# AC starts/stops



## Doc Holliday (Mar 12, 2011)

rhouston said:


> my outside condenser starts and stops. I turn the ac on and you can hear the unit try and start, the lights dim a bit and then it stops. The circuit breaker doesn't trip. the motor blade is free, and the capaceter seems to be fine, no bulges or oil. The unit is 11 years old and had been working fine. I turn it off and on alot because of leaving during the night and wanting to save $$. any suggestions would be awesome.
> 
> Thanks


 
seems fine and testing it to be certain it is fine are two entirely different things. I've replaced fourteen (14) capacitors this past week alone, all compressors trying to start.


----------



## Marty S. (Oct 31, 2009)

Good call doc. I find maybe 2-3 out of 100 dead capacitors show bulging or leaking. Fourteen dead caps this week sounds like business picked up down there.


----------



## Doc Holliday (Mar 12, 2011)

Marty S. said:


> Good call doc. I find maybe 2-3 out of 100 dead capacitors show bulging or leaking. Fourteen dead caps this week sounds like business picked up down there.


 
I worked on my Trane 6 ton 13 SEER 410-A rtu commercial retrofit (with all new metal duct, externally wrapped R-6) until 3 a.m. this morning. That job is killing me and taking away from service calls.

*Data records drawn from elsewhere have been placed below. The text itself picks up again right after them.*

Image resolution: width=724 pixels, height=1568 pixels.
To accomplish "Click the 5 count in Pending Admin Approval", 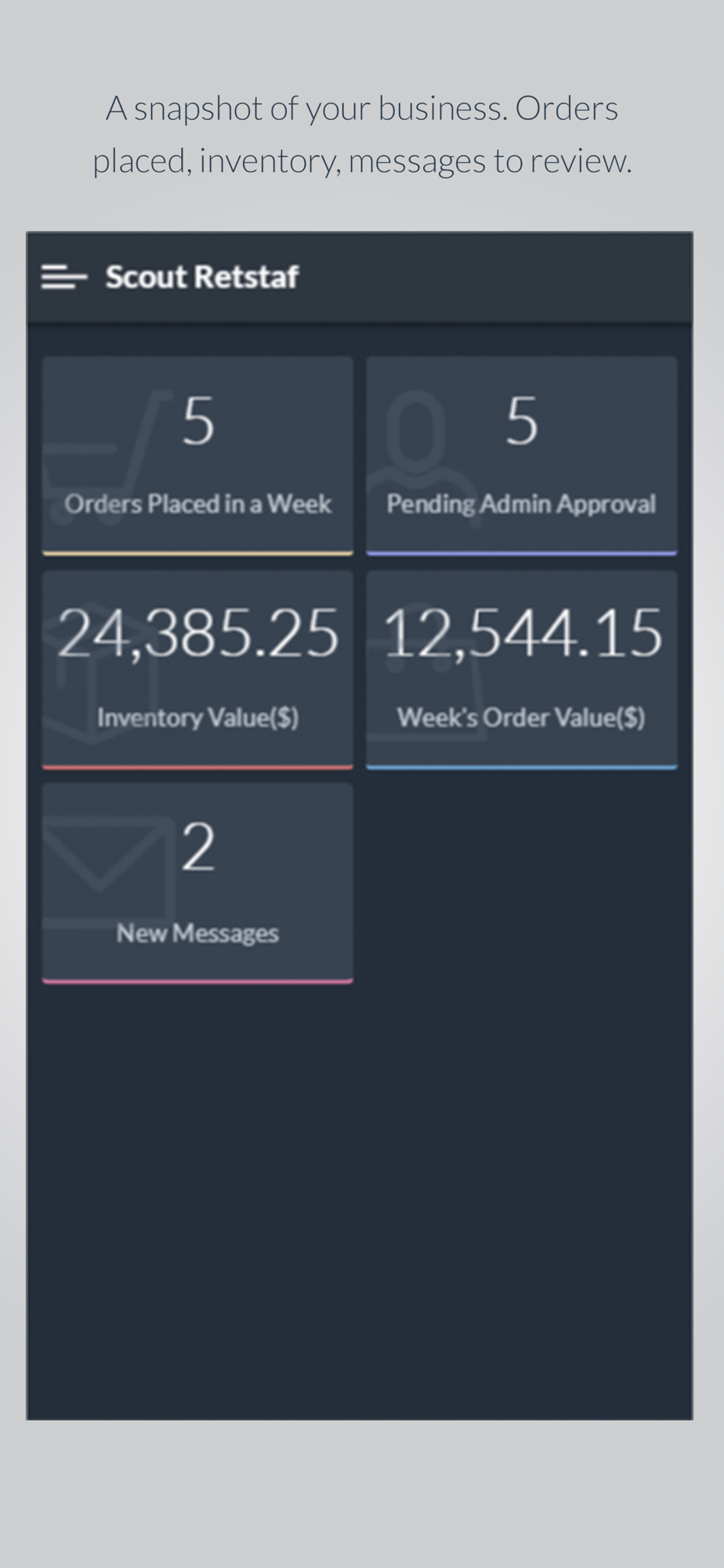I will click(522, 421).
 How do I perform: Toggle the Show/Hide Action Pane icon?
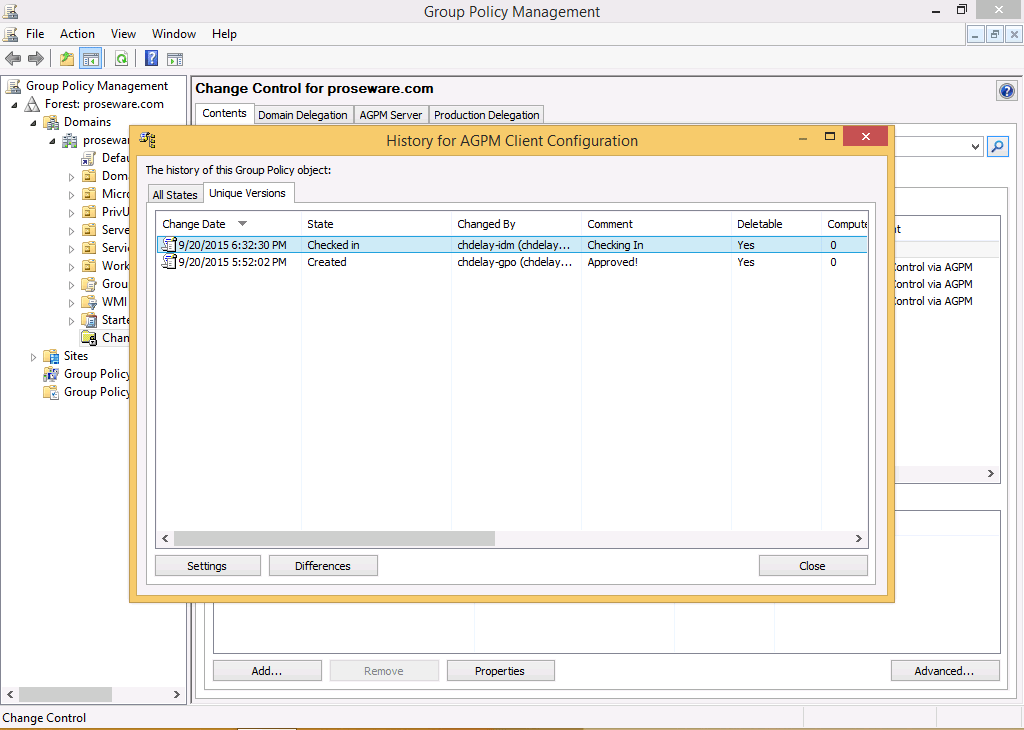coord(175,59)
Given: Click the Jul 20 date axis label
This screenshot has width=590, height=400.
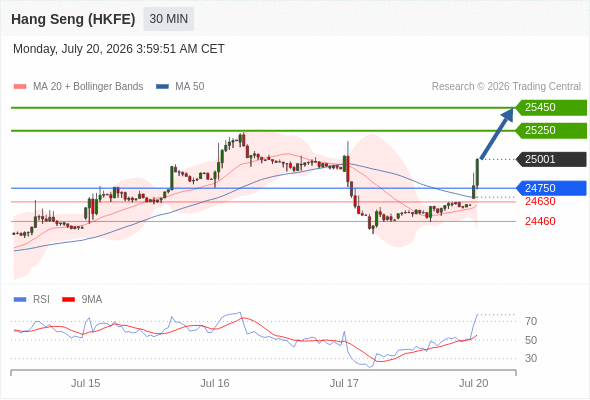Looking at the screenshot, I should point(473,383).

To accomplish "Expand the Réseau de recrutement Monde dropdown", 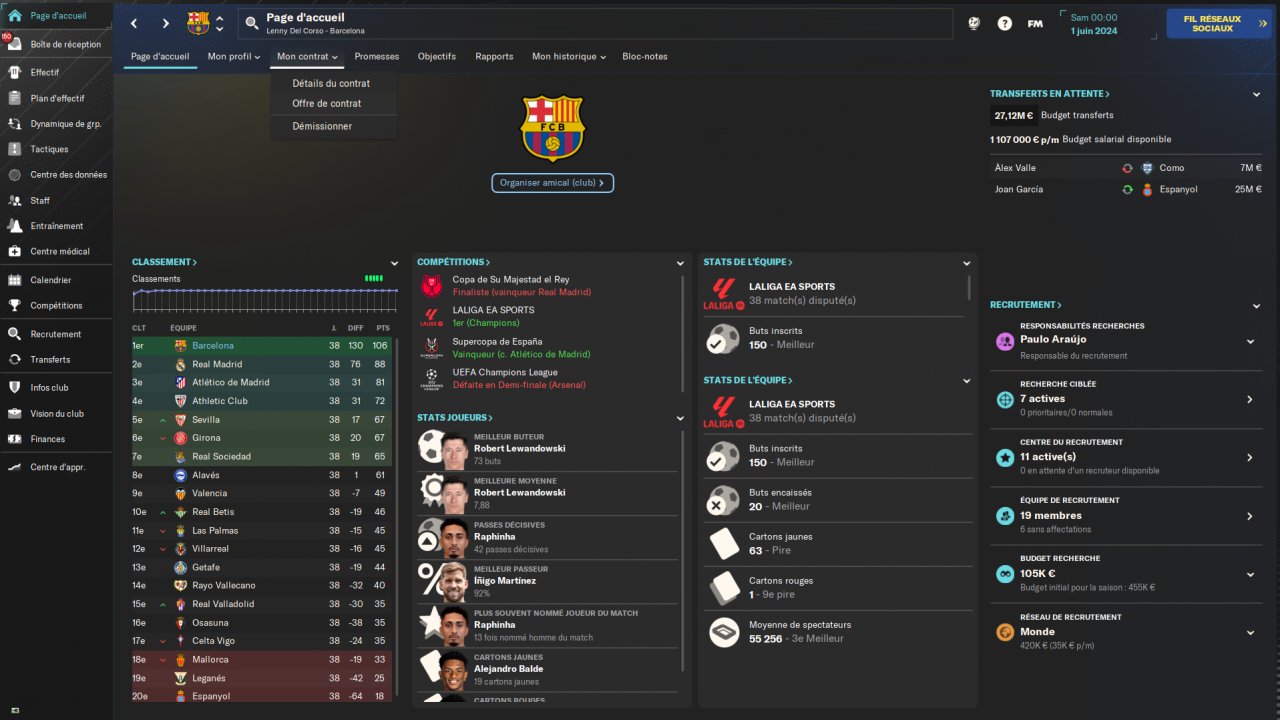I will click(x=1250, y=632).
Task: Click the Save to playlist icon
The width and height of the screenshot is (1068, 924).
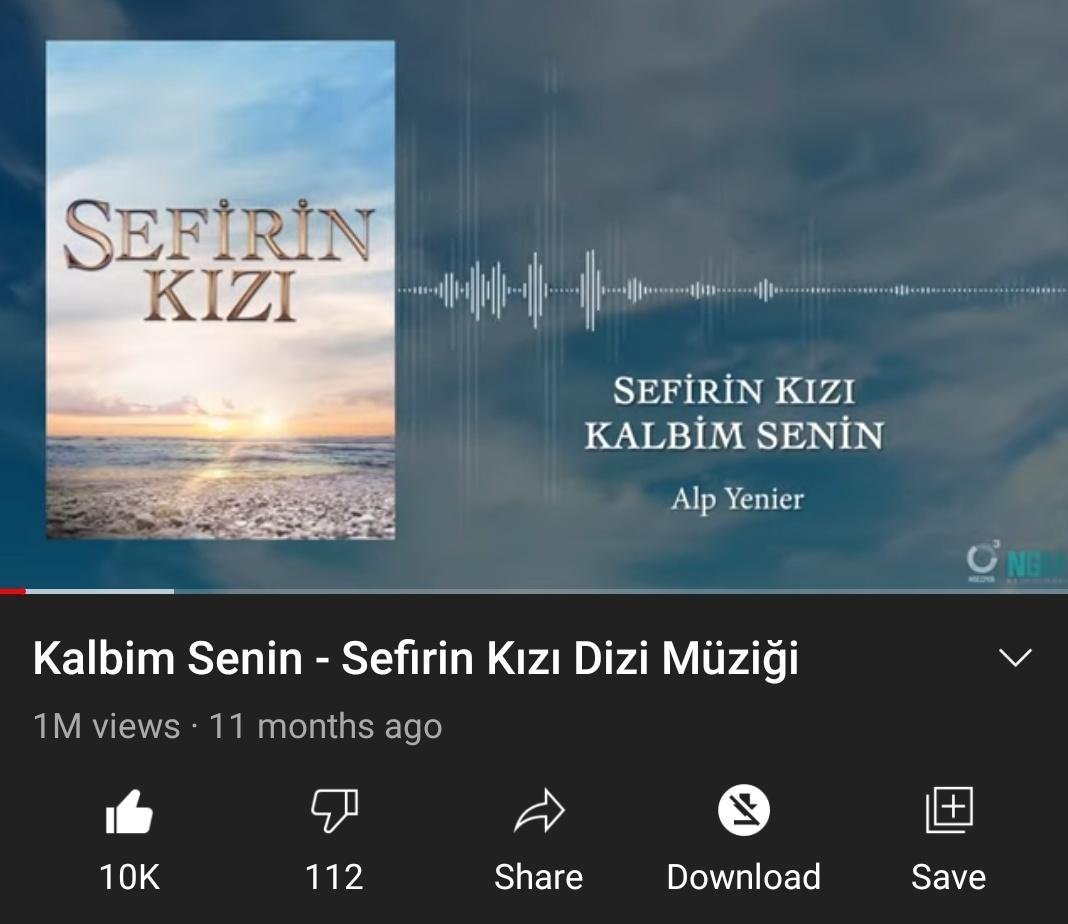Action: click(949, 810)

Business is booming, I need to clone myself.


----------



## rhouston (Jun 2, 2011)

*Fan works*

im not in houston, im in NC. I turned the ac on and then pushed the fan to get started, and it started to run, so I know that capaciter is bad, the trouble now is no cool air is coming out of the vent, do i need to replace the capaciter for the condenser also?

thanks


----------



## Doc Holliday (Mar 12, 2011)

rhouston said:


> im not in houston, im in NC. I turned the ac on and then pushed the fan to get started, and it started to run, so I know that capaciter is bad, the trouble now is no cool air is coming out of the vent, do i need to replace the capaciter for the condenser also?
> 
> thanks


 
I'm a bit confused as to which motor we're talking about. If the cap is bad for the compressor which is outside in the condensing unit then your compressor will not start so you won't have cool air. That is one of multiples of possibilities of why you have no cool air.

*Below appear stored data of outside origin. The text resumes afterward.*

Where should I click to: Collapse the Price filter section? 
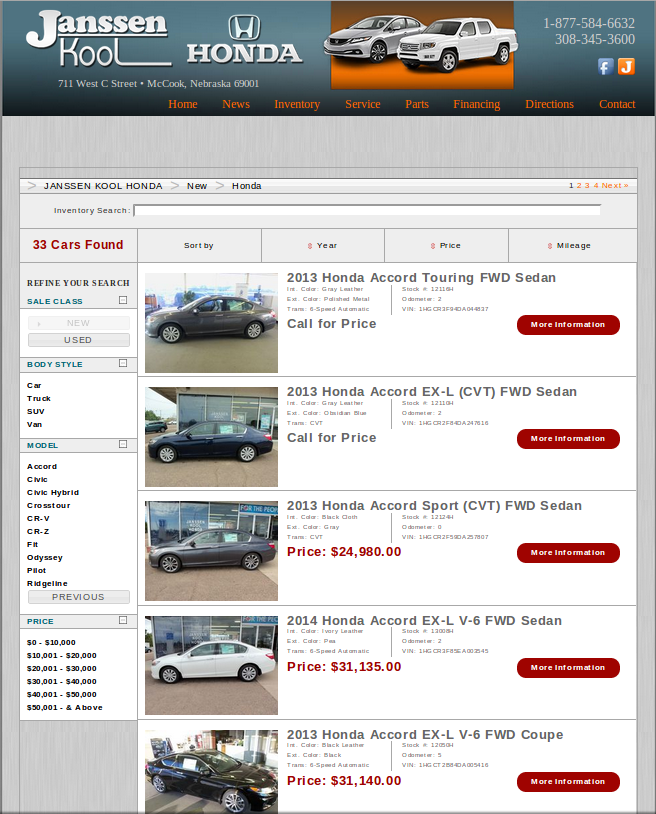[x=123, y=620]
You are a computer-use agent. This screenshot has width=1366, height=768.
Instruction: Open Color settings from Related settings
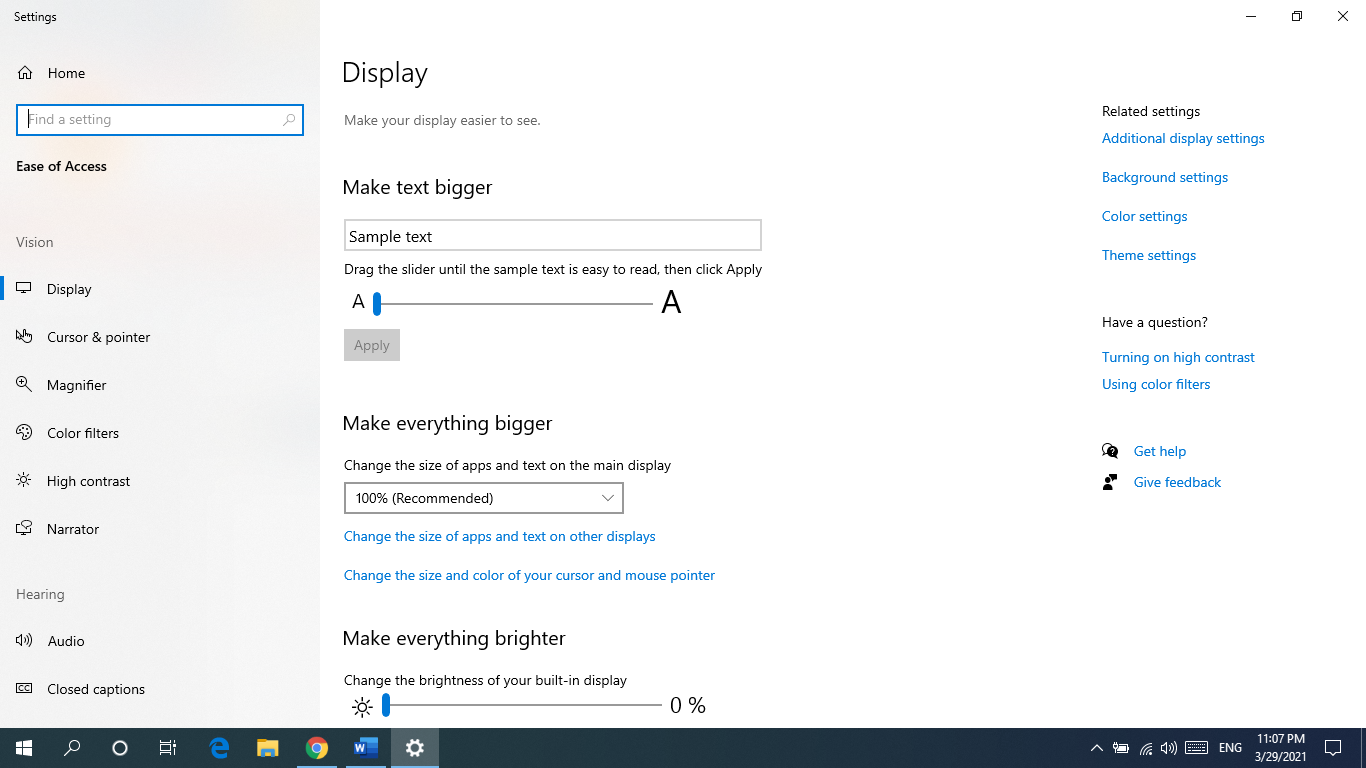(x=1144, y=215)

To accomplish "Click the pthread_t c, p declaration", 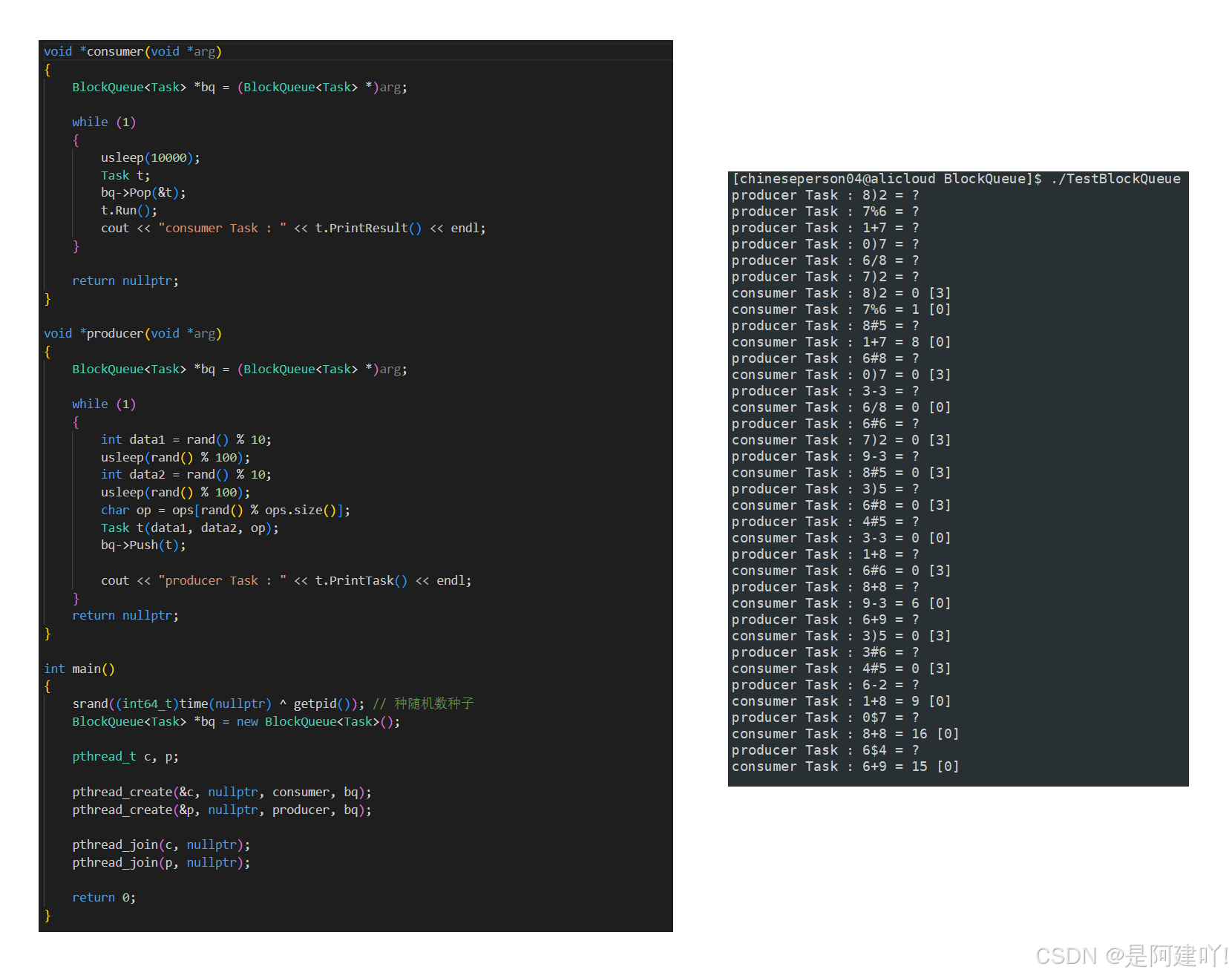I will (125, 757).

Which fan did you push by hand? Ack.


----------



## rhouston (Jun 2, 2011)

I pushed the fan on the outside unit to get it going, where as before it was trying to start and made a buzzing noise. I pushed the fan and it was running and air was blowing inside, but it wasnt cool. What does this mean, I thought there was a capaciter for the fan motor and one for the condenser.


----------



## voneckner (Jun 4, 2011)

There can be two capacitors but not always. If there are two its one for compressor, and one for fan. The lack of cool air could mean you need to clean the condenser and the evaporator, and verify air flow, before you even think of adding gas.


----------



## voneckner (Jun 4, 2011)

Also you said the capacitor seem fine, did you verify this with you multimeter.


----------



## rhouston (Jun 2, 2011)

the air flow is fine, I can turn the fan in the house on np, so I can get the fan outside started and it runs, just no cold air. Can I safely say this is an issue with the condensers capaciter?


----------



## voneckner (Jun 4, 2011)

Check the resistance on the capacitor. Is it within the required amount, writen on it, (ussually + or- 10%). Also did the unit alwasy dim the lights when it started, if so a hard start kit would help eliminate that. If you verify the capacitor is fine, you have eliminated one more thing.


----------



## jerick (Jun 7, 2011)

*ac probs [email protected]#$*

My instructor always said "think simple stupid" ( not implying anything). The filter or maybe one of the capacitors-if there more then one.


----------



## Doc Holliday (Mar 12, 2011)

rhouston said:


> the air flow is fine, I can turn the fan in the house on np, so I can get the fan outside started and it runs, just no cold air. Can I safely say this is an issue with the condensers capaciter?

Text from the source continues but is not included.